Financial time series typically exhibit strong fluctuations that cannot be described by a Gaussian distribution. Recent empirical studies of stock market indices examined whether the distribution $P\left(r\right)\mathrm{}$ of returns $r\left(\tau \right)$ after some time $\tau$ can be described by a (truncated) Lévy-stable distribution $L_{\alpha }\mathrm{}\left(r\right)\mathrm{}$ with some index $0<\mathrm{}\alpha <~2.$ While the Lévy distribution cannot be expressed in a closed form, one can identify its parameters by testing the dependence of the central peak height on $\tau$ as well as the power-law decay of the tails.
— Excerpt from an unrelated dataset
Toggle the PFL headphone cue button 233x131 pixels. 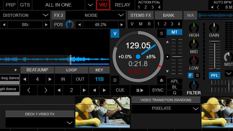point(214,75)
In an earlier study [R. N. Mantegna and H. E. Stanley, Nature (London) $376,$ 46 (1995)] it was found that the behavior of the central peak of $P\left(r\right)\mathrm{}$ for the Standard & Poor 500 index is consistent with the Lévy distribution with $\alpha =\mathrm{1.4.}\mathrm{}$ In a more recent study [P. Gopikrishnan et al., Phys. Rev. E $60,$ 5305 (1999)] it was found that the tails of $P\left(r\right)\mathrm{}$ exhibit a power-law decay, with an exponent $\alpha \cong 3,$ thus deviating from the Lévy distribution. In this paper we study the distribution of returns in a generic model that describes the dynamics of stock market indices. For the distributions $P\left(r\right)\mathrm{}$ generated by this model, we observe that the scaling of the central peak is consistent with a Lévy distribution while the tails exhibit a power-law distribution with an exponent $\alpha >2,$ namely, beyond the range of Lévy-stable distributions. Our results are in agreement with both empirical studies and reconcile the apparent disagreement between their results.